*Tasks to perform:*
[1] In the llama-server benchmarking text, which KV cache type did the authors choose for keys and for values?
[2] List every context depth at which the llama-server benchmarking text reports a throughput measurement.
[3] Proceed with the llama-server benchmarking text, picking up after its final sentence.

BENCHMARKING LLAMA-SERVER: HOW WE CHOSE OUR INFERENCE PARAMETERS
───────────────────────────────────────────────────────────────────
Running Terminal-Bench evaluations means sustained local inference — hundreds of agent tasks, each with multi-turn conversations that can run for 15-30 minutes. Every tok/s matters. We used llama-bench to find the optimal llama-server parameters for MiniMax-M2.5 on our Mac Studio and found one configuration choice that costs you 40% of your throughput.
The setup
- Hardware: Mac Studio, M3 Ultra, 512 GB unified memory
- Model: MiniMax-M2.5 Q8_0 (226 GB, 228B parameters, 10B active MoE)
- Software: llama.cpp build 8340 via Homebrew
- Benchmark tool:
llama-bench
Finding: never mix KV cache types
We tested four KV cache quantization configurations: all combinations of q8_0 and q4_0 for keys and values.
The results are stark:
| Keys | Values | Prompt (tok/s) | Generation (tok/s) | Penalty |
|---|---|---|---|---|
| q8_0 | q8_0 | 562 | 37.4 | — |
| q4_0 | q4_0 | 561 | 37.2 | ~0% |
| q8_0 | q4_0 | 289 | 22.3 | -40% |
| q4_0 | q8_0 | 286 | 22.3 | -40% |
Matching KV cache types perform identically regardless of whether you use q8_0 or q4_0. But mix them and you lose 40% of your throughput — on both prompt processing and generation. This is likely due to Metal kernel optimizations that handle uniform quantization types via a fast path. Mixed types force a slower conversion path on every cache access.
The practical takeaway: if you want to save memory with q4_0 caches, use q4_0 for both. Never mix.
We chose q8_0 for both keys and values — it gives us the best quality at no speed cost compared to q4_0, and the 512 GB of unified memory gives us plenty of headroom.
Finding: throughput at different context depths
Agent tasks in Terminal-Bench fill context progressively as the conversation grows. We measured combined throughput (prompt processing + token generation) at different context depths:
| Context depth | Throughput (tok/s) | vs 4K |
|---|---|---|
| 4,096 | 335 | — |
| 8,192 | 345 | +3% |
| 16,384 | 291 | -13% |
| 32,768 | 207 | -38% |
| 65,536 | 128 | -62% |
| 131,072 | 69 | -79% |
Throughput drops predictably as context grows. This is dominated by prompt processing cost — MiniMax’s hybrid architecture (lightning attention for most layers, softmax attention every 7th layer) means token generation itself stays relatively stable. But the overall request latency increases because each new turn re-processes the full conversation.
We chose 128K context for Terminal-Bench. Most agent tasks stay well under this limit, and it frees ~9 GB of KV cache memory compared to the model’s maximum 196K. That memory headroom helps with sustained performance over long evaluation runs.

*Data lines:*

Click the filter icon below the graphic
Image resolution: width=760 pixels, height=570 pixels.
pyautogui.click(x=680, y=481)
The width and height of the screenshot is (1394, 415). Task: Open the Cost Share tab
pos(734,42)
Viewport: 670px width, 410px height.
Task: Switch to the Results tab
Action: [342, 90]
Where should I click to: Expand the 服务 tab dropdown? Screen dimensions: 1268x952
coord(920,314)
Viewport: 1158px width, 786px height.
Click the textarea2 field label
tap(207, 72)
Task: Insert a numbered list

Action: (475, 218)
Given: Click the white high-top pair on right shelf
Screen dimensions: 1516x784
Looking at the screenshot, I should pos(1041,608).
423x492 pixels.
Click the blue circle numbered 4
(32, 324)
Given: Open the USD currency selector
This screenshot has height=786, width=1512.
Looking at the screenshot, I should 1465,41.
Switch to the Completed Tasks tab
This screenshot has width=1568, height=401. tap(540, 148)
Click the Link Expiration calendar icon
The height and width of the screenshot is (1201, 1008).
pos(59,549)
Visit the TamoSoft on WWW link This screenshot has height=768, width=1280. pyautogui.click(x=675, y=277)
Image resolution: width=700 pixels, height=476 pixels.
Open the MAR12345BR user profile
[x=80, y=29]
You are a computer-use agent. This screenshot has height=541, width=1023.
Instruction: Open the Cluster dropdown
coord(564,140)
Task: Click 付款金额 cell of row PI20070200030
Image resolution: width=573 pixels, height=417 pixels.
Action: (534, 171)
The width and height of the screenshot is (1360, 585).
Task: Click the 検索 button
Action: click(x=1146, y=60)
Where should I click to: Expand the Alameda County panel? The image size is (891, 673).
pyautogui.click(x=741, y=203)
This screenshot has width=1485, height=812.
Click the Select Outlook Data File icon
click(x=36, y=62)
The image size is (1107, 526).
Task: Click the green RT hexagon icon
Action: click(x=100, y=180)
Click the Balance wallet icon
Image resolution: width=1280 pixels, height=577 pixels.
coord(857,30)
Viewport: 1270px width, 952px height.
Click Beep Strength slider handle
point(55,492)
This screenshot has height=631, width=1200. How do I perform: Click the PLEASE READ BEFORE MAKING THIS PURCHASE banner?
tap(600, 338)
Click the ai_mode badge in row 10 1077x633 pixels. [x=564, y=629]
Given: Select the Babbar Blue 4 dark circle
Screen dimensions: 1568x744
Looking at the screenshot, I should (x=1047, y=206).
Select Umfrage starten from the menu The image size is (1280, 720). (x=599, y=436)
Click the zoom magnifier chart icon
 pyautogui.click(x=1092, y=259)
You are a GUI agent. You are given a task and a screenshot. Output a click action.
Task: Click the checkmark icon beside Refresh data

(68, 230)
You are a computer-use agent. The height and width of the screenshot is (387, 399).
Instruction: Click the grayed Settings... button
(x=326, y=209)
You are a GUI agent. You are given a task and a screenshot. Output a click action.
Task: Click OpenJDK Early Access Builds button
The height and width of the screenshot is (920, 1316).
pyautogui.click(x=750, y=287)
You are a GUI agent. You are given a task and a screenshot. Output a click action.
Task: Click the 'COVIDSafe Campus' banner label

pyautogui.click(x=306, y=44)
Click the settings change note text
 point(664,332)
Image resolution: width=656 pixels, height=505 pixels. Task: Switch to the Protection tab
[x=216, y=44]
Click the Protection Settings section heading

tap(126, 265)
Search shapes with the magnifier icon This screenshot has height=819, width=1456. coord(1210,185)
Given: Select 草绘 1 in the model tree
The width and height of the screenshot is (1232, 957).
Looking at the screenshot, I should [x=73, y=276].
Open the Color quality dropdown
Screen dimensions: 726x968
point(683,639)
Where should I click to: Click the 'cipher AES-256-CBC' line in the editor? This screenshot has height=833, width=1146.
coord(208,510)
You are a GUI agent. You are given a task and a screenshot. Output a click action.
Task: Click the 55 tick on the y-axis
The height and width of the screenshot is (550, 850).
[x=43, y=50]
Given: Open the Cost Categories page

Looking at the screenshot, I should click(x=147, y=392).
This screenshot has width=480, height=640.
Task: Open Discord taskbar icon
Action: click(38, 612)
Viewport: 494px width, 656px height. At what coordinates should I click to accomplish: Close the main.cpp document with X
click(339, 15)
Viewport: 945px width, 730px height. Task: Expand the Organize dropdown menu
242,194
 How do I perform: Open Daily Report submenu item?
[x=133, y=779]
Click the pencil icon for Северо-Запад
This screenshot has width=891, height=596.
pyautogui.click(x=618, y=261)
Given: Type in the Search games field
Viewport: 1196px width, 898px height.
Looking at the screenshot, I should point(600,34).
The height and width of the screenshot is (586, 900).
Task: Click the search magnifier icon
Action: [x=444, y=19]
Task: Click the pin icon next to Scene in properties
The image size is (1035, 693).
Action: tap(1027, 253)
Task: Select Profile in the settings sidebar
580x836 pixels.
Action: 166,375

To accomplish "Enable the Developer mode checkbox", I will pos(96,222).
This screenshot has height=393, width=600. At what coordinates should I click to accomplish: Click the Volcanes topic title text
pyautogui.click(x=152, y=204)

*Answers by task:*
[1] They chose q8_0 for both keys and values.

[2] 4,096; 8,192; 16,384; 32,768; 65,536; 131,072

[3]
Prompt processing speed also decreases with batch size:
| Prompt tokens | Speed (tok/s) |
|---|---|
| 512 | 562 |
| 2,048 | 528 |
| 8,192 | 416 |
Keeping llama.cpp current
llama.cpp releases multiple builds per day. For MiniMax-M2.5 on Apple Silicon, several recent changes matter:
Gated Delta Net optimizations — MiniMax’s lightning attention layers use the Gated Delta Net (GDN) architecture. Build b8333 fixed a memory coalescing issue in the fused GDN kernel where state matrices were accessed column-wise on row-major storage, wasting GPU cache bandwidth. This resolved a 39% regression on Metal. The --fused-gdn flag now gives users control over this optimization.
KV cache hybrid model fix (b8025) — Fixed KV cache handling specifically for hybrid architectures like MiniMax that mix attention and linear layers. This is exactly our model.
Metal kernel improvements — Adaptive CPU/GPU interleave (b7951) optimizes workload distribution, bin kernel optimization (b8312) avoids unnecessary divisions, and various flash attention fixes improve stability on Apple GPUs.
Staying on the latest build is worth it. A simple brew upgrade llama.cpp before a benchmark run ensures you’re getting the latest Metal optimizations.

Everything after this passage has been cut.